Consigne 1:
Convertissez en liste JSON de chaînes, une par ligne et sans les lignes vides, les enregistrements à partir de la ligne qui contient "Image resolution: width=716" jusqu'à la fin des enregistrements. Laissez les images de côté.

Texte fourni:
* * *
Sur le boulevard qui longe la plage bondée de Copacabana, des panneaux électroniques indiquent que la barre des 40 degrés est atteinte. Alertée par son système météorologique Alerta Rio, la Prefeitura (municipalité de Rio de Janeiro, Brésil) a déclenché un plan d’alerte de niveau 4. Selon le protocole en vigueur, elle doit mettre à disposition des lieux ombragés et des stations de distribution d’eau. Des camionnettes municipales sont censées sillonner la ville, remplies de petites bouteilles. Les nombreux catadores (ramasseurs de déchets) sont au bord de l’asphyxie. Les commerçants du bord de mer leurs tendent de quoi s’hydrater.

Alors que les touristes regagnent les hôtels où l’air conditionné est roi, les habitants des favelas – près d’un tiers des habitants de la métropole – descendent en masse pour retrouver un peu de fraîcheur. Un grand nombre va y passer la nuit pour éviter la torpeur. “En haut, dans nos habitations, le ressenti est de 50 à 60, commentent Anne-Claudia et Gabriela. C’est insupportable.” Les deux copines se précipitent sur les douches publiques normalement destinées aux baigneurs. “Ils disent que cet été sera le plus chaud, comment on va faire là-haut ?

Les rares points d’eau de la favela sont pris d’assaut. Crédit : Gilles Trichard.
* * *
Les données:
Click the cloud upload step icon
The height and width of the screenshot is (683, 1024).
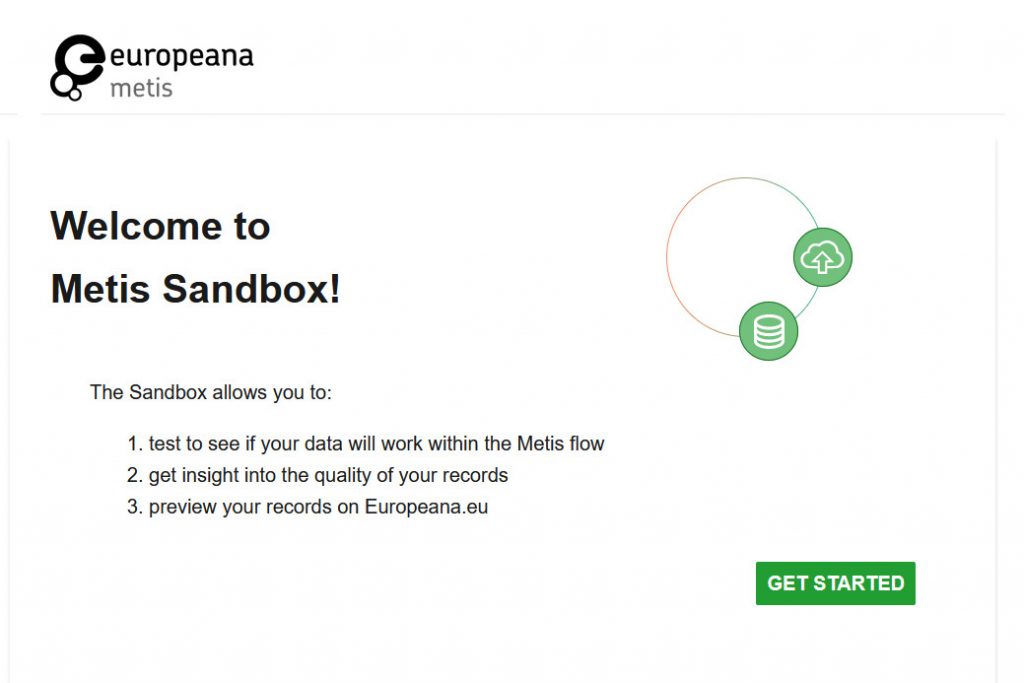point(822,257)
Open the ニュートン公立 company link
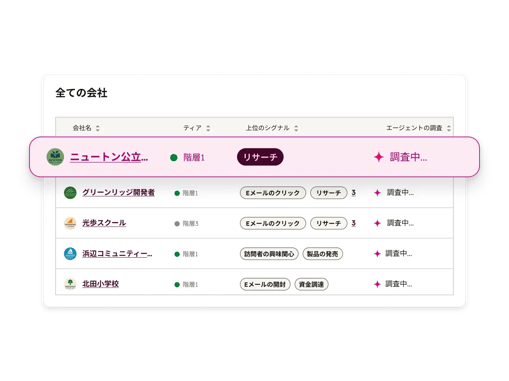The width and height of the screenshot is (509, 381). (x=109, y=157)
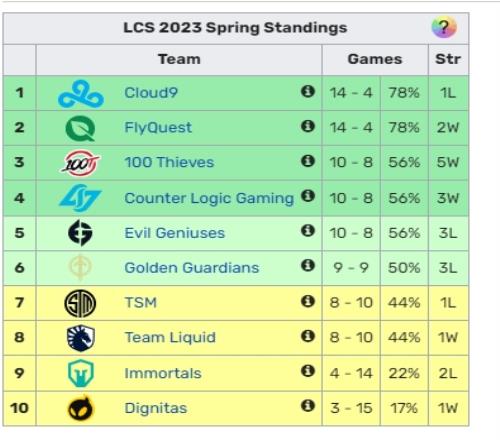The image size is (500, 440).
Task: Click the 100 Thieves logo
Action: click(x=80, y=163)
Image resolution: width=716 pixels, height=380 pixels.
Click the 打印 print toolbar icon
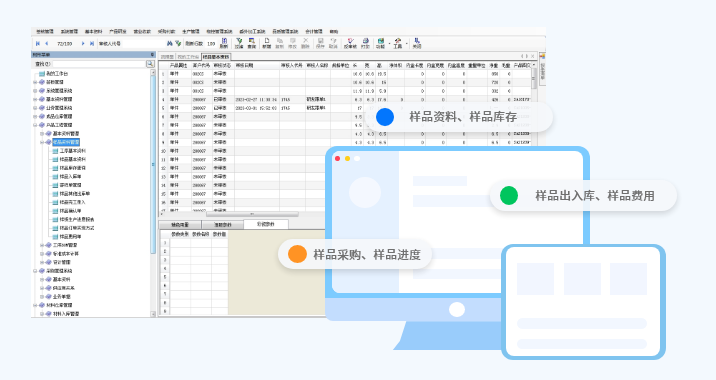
* * *
Consigne 2:
Réécrivez le passage du texte sur la chaleur à Rio à partir de "Alors que les" jusqu'à "Crédit : Gilles Trichard.", en remplaçant "copines" par "amies".

Réponse complète 1:
[
  "Image resolution: width=716 pixels, height=380 pixels.",
  "Click the 打印 print toolbar icon"
]

Réponse complète 2:
Alors que les touristes regagnent les hôtels où l’air conditionné est roi, les habitants des favelas – près d’un tiers des habitants de la métropole – descendent en masse pour retrouver un peu de fraîcheur. Un grand nombre va y passer la nuit pour éviter la torpeur. “En haut, dans nos habitations, le ressenti est de 50 à 60, commentent Anne-Claudia et Gabriela. C’est insupportable.” Les deux amies se précipitent sur les douches publiques normalement destinées aux baigneurs. “Ils disent que cet été sera le plus chaud, comment on va faire là-haut ?

Les rares points d’eau de la favela sont pris d’assaut. Crédit : Gilles Trichard.